Kafka Writer

Note

Kafka Writer versions 0.8, 0.9, and 0.10 are no longer supported. If Kafka 0.8, 0.9, or 0.10 is running on JDK 8, you may modify any applications using those versions to use Kafka Writer version 2.1. Writing to Kafka 0.8, 0.9, or 0.10 running on JDK 11 is not supported due to compatibility issues. Kafka Writer version 0.11.0 is not available through the UI, but you can create it using a TQL statement in the Striim console.

Writes to a topic in Apache Kafka 0.11, 2.1, 2.1.1, or 3.3.2.

Kafka Writer properties

property	type	default value	notes
Broker Address	String
Kafka Config	String	See notes	Specify any properties required by the authentication method used by the specified Kafka broker (see Configuring authentication in Kafka Config. Optionally, specify Kafka producer properties, separated by semicolons. See the table below for details. When writing to a topic in Confluent Cloud, specify the appropriate SASL properties. To send messages in Confluent wire format, specify `value.deserializer=io.confluent.kafka.serializers.KafkaAvroSrializer`. When Mode is Sync, also specify `batch.size=-1` (not necessary when Mode is Async).
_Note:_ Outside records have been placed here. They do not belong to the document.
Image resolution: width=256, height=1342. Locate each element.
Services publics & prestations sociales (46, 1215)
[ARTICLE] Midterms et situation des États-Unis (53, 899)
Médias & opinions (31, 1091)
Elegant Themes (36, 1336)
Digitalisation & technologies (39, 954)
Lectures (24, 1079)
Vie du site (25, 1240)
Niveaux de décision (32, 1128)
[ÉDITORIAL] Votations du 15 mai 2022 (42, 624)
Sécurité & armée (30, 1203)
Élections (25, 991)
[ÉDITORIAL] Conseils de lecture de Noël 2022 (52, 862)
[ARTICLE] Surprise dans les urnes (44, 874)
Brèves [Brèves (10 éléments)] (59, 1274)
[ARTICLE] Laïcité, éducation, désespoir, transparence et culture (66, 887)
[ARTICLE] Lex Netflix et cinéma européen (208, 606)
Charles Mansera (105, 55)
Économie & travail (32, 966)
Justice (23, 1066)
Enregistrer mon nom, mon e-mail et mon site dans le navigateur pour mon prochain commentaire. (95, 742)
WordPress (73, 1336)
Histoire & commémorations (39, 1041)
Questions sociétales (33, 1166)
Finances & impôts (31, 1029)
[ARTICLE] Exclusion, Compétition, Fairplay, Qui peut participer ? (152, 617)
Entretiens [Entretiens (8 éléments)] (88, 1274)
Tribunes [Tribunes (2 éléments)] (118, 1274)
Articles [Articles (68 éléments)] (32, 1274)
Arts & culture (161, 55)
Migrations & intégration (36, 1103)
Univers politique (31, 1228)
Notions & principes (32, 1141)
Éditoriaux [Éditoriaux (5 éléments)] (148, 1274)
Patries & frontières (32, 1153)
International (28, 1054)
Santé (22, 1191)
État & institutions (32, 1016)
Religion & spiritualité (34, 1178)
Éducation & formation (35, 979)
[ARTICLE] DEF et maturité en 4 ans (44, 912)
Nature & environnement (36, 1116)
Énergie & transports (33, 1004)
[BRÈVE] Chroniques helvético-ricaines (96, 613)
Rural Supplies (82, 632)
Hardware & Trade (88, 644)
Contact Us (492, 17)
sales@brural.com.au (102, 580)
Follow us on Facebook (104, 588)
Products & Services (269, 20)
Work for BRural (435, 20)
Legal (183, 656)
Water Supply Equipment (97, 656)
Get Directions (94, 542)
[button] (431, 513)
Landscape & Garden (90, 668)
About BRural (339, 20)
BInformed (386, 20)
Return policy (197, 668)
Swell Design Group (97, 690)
The default is: request.timeout.ms=60001; session.timeout.ms=60000
Kafka Config Property Separator	String	;	Available only in Kafka 0.11 and later versions. Specify a different separator if one of the producer property values specified in KafkaConfig contains a semicolon.
Kafka Config Value Separator	String	=	Available only in Kafka 0.11 and later versions. Specify a different separator if one of the producer property values specified in KafkaConfig contains an equal symbol.
Message Header	String		Optionally, if using Kafka 0.11 or later in async mode, or in sync mode with KafkaConfig `batch.size=-1`, specify one or more custom headers to be added to messages as key-value pairs. Values may be: a field name from an in put stream of a user-defined type: for example, `MerchantID=merchantID` a static string: for example, `Company="My Company"` a function: for example, to get the source table name from a WAEvent input stream that is the output of a CDC reader, `Table Name=@metadata(TableName)` (for more information, see WAEvent functions) To specify multiple custom headers, separate them with semicolons.
Message Key	String		Optionally, if using Kafka 0.11 or later in async mode, or in sync mode with KafkaConfig `batch.size=-1`, specify one or more keys to be added to messages as key-value pairs. The property value may be a static string, one or more fields from the input stream, or a combination of both. Examples: MessageKey : CName=”Striim” MessageKey : Table=@metadata(TableName); Operation=@metadata(OperationName);key1=@userdata(key1) MessageKey : CityName=City; Zipcode=zip MessageKey : CName=”Striim”;Table=@metadata(TableName); Operation=@metadata(OperationName) Among other possibilities, you may use this property to support log compaction or to allow downstream applications to use queries based on the message payload..
Mode	String	Sync	see Setting KafkaWriter's mode property: sync versus async
Parallel Threads	Integer		See Creating multiple writer instances (parallel threads).
Partition Key	String		The name of a field in the input stream whose values determine how events are distributed among multiple partitions. Events with the same partition key field value will be written to the same partition. If the input stream is of any type except WAEvent, specify the name of one of its fields. If the input stream is of the WAEvent type, specify a field in the METADATA map (see WAEvent contents for change data) using the syntax `@METADATA(<field name>)`, or a field in the USERDATA map (see Adding user-defined data to WAEvent streams), using the syntax `@USERDATA(<field name>)`. If appropriate, you may concatenate multiple METADATA and/or USERDATA fields.WAEvent contents for change data
Topic	String		The existing Kafka topic to write to (will not be created if it does not exist). If more than one Kafka Writer writes to the same topic, recovery is not supported (see Recovering applications. (Recovery is supported when using Parallel Threads.) Recovery is based on the topic name at the time the application is first started, so if the topic name changes, to support recovery the application must be dropped and recreated.Recovering applications

This adapter has a choice of formatters. See Supported writer-formatter combinations for more information.Supported writer-formatter combinations

Notes on the KafkaConfig property

With the exceptions noted in the following table, you may specify any Kafka producer property in KafkaConfig.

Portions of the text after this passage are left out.